Nommé par Bill Clinton comme envoyé présidentiel spécial pour l’Afrique, Jackson a pu étendre son système au niveau international, devenant un intime de chefs d’État aussi peu fréquentables que Charles Taylor (Liberia) ou Sani Abacha (Nigeria). Pourtant, la relation des aventures du révérend Jackson en Afrique montre les faiblesses de cette biographie – devenue best-seller aux États-Unis– quand il s’agit de l’étranger. La description de ces agissements africains contient en effet suffisamment d’erreurs pour que l’on mette en doute d’autres aspects du livre. Cette méconnaissance du monde international est assez surprenante chez un auteur qui nous avait déjà offert un livre remarquable sur les relations des marchands d’armes avec l’Irak de Saddam Hussein.
Stephen Ellis
 
EBRAHIM-VALLY (REHANA) Kala Pani. Caste and Colour in South Africa Le Cap, Kwela Books, 2001,248 pages.
 
 
Entre 1860 et 1911 ont été débarqués en Afrique du Sud plus de 150000 « travailleurs sous contrat » ( indentured labourers)
indiens, majoritairement originaires du sud de l’Inde et de langue tamoule ou télougou, pour travailler dans les plantations du Natal. Parallèlement, des commerçants indiens originaires du Gujarat ( passenger Indians) commencèrent à s’installer en Afrique du Sud à partir de 1870.
Un premier clivage se cristallisa dès cette époque entre ces deux catégories de migrants, la seconde jouissant d’une plus grande autonomie du fait d’un statut social plus élevé antérieurement à la migration. La principale ligne de fracture entre Sud-Africains d’origine indienne est donc de nature sociale plutôt que religieuse, dans la mesure où l’origine géographique et les modes d’émigration ont façonné des appartenances de classe qui ont supplanté les identités de caste dans la stratification interne de ces populations. L’effacement de la figure du brahmane et de l’endogamie de jati (caste) ont favorisé ce processus, dépouillant le système des castes de sa dimension rituelle et permettant les alliances entre jati de statut social et de dialecte (plutôt que de niveau de pureté)

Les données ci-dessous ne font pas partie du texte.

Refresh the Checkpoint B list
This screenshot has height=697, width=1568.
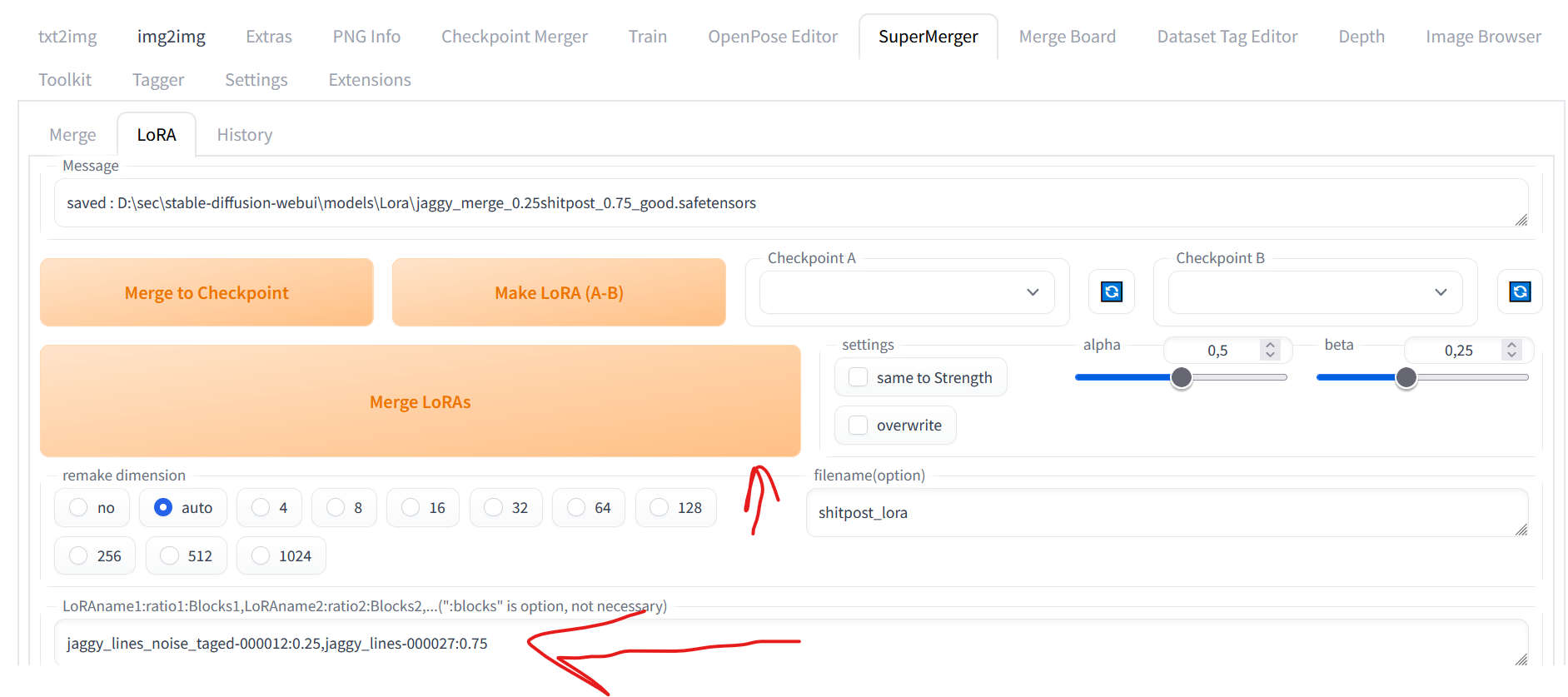(x=1520, y=291)
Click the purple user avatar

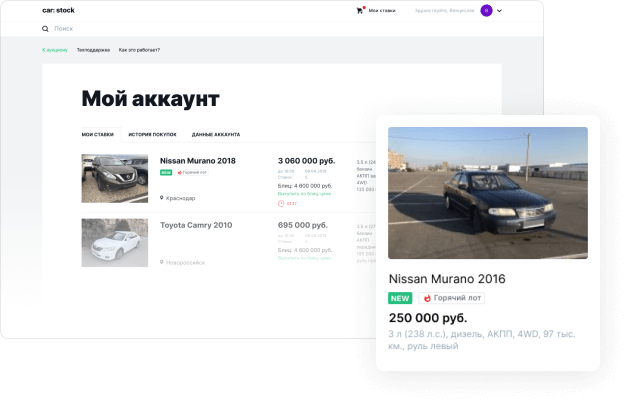[x=486, y=10]
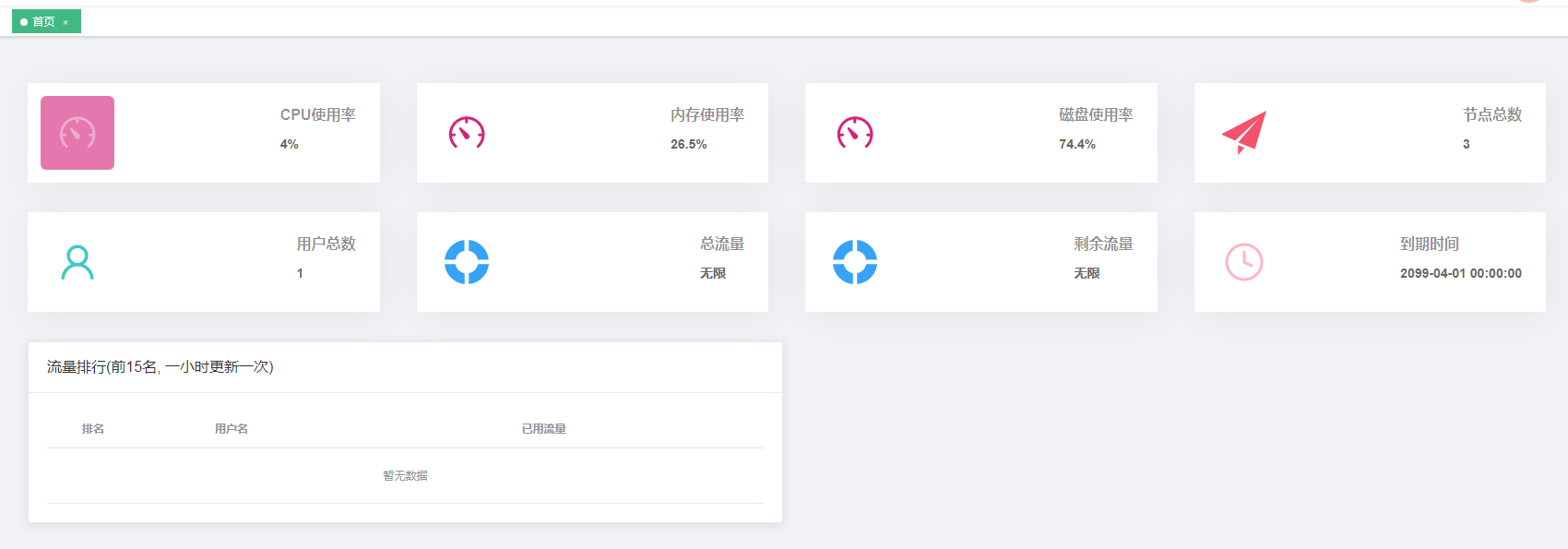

similaires. Les clivages linguistiques se sont en effet superposés aux affiliations de classe parmi les « Indiens » d’Afrique du Sud, le tamoul demeurant la langue la plus usitée par les descendants des indentured Indians alors que le gujarati est associé aux passenger Indians. Les affinités linguistiques et les similarités de statut social n’ont cependant pas suffi à transcender le clivage entre hindous et musulmans et, au fil des décennies, les musulmans gujarati ont choisi de se différencier en « s’arabisant », notamment en adoptant l’ourdou, perçu comme plus proche de l’arabe que le gujarati.
Mais la construction des frontières intérieures et extérieures de la communauté « indienne » d’Afrique du Sud a aussi été largement influencée par l’environnement politique national. La première partie du livre est d’ailleurs consacrée à la « forteresse empiriquement bâtie » de l’apartheid, qui se constitua notamment à travers une « machinerie sémantique » aux effets performatifs (les techniques de classification administrative donnent corps, en les nommant et en les dénombrant, aux différents groupes). Cet ouvrage est donc également une importante contribution à l’anthropologie politique de l’apartheid et, plus largement, de l’identité. Mais le rapport des « Indiens » d’Afrique du Sud à la majorité noire, aux métis et au système politique sudafricain, notamment depuis la fin de l’apartheid, en est singulièrement absent ; de même, et on peut également le regretter, que les relations transnationales entre les « Indiens » d’Afrique du Sud et les autres composantes de la migration indienne dispersées à travers le monde.